* [TESTO DI LETTURA]
******
La follia è un privilegio o una malattia? Ci rispondono Joker e Pirandello

I folli sono persone malate? Individui affetti da disturbi psichici e manchevoli di qualcosa? No, forse sono solo più liberi di noi e svincolati da qualunque tipo di ‘maschera’.

Maschere (pirandelloweb.com)

Il noto rivale di Batman rappresenta il folle per eccellenza. Nel 2019, il personaggio viene approfonditamente analizzato ed umanizzato nel film ‘Joker’, diretto da Todd Phillips. Joker, come l’Enrico IV di Pirandello, sceglierà di non mettere a freno la propria follia ma anzi di assecondarla ed esaltarla, potendo così assaporare la vera felicità.

La follia di Joker: dall’emarginazione sociale alla felicità

Si è sempre detto poco sul cattivo di Gotham City. Prima dell’uscita del film di Todd Phillips, Joker era sempre stato descritto come un killer spietato che uccideva per puro divertimento. Nessuno prima di allora aveva analizzato la sua complessa psicologia né, tantomeno, era riuscito a spingere il pubblico ad empatizzare con questo brutale personaggio. Affiancato dalle capacità attoriali di Joaquin Phoenix, il regista riesce a mettere in scena un Joker totalmente nuovo, un Joker profondamente umano e fortemente tormentato.

Il film illustra l’ascesa del cattivo ed il progressivo erompere della sua follia. Joker all’inizio del film non è altro che Arthur Fleck, un uomo comune, disoccupato ed emarginato dalla società a causa delle sue stranezze. Arthur, per racimolare qualche soldo per sé e per la madre a cui è estremamente devoto, fa il clown di strada. In aggiunta alla depressione che lo affligge, egli è affetto da una patologia che gli provoca improvvise e sinistre risate, disturbo che lo porterà ancora di più ad essere escluso e deriso dagli altri. La situazione che si trova a vivere gli causa profonda infelicità eppure, paradossalmente, la madre lo ha soprannominato ‘happy’, il suo sogno è quello di divenire un comico di successo e non c’è cosa che desideri di più di ‘donare gioia e felicità a tutti quanti’.

Arthur passa un’intera vita a difendersi dalle perfidie altrui, a vergognarsi della sua stramba risata, a reprimere se stesso per compiacere la società. Tutto il dolore patito e le crudeltà subite lo porteranno però a compiere gesti violenti, come quando arriverà ad uccidere dei ragazzi che si stavano prendendo gioco di lui. Questo evento rappresenta il punto di svolta nella sua vita, egli è spaventato e mortificato per ciò che ha fatto ma al contempo ‘soddisfatto’ di aver realizzato la propria vendetta. Da qui Arthur acquisirà sempre più forza e consapevolezza di sé, fino a trasformarsi nel folle criminale Joker.
******
* [DATI FORNITI]

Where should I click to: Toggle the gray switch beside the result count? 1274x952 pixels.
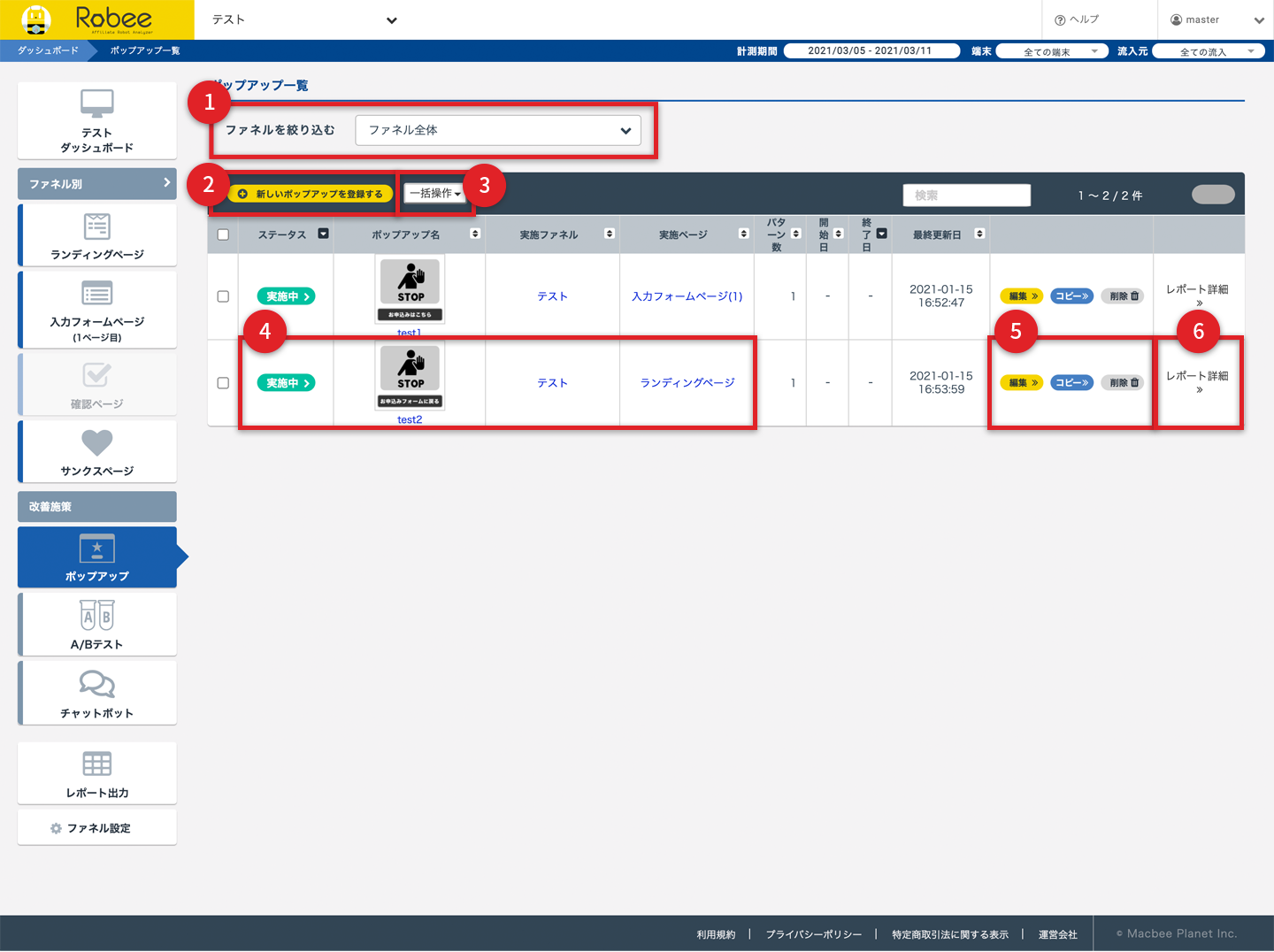[x=1213, y=195]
******
* [OBIETTIVO]
Elenca tutte le persone reali citate nel testo sulla follia, esclusi i personaggi di finzione.

* [SOLUZIONE]
Pirandello, Todd Phillips, Joaquin Phoenix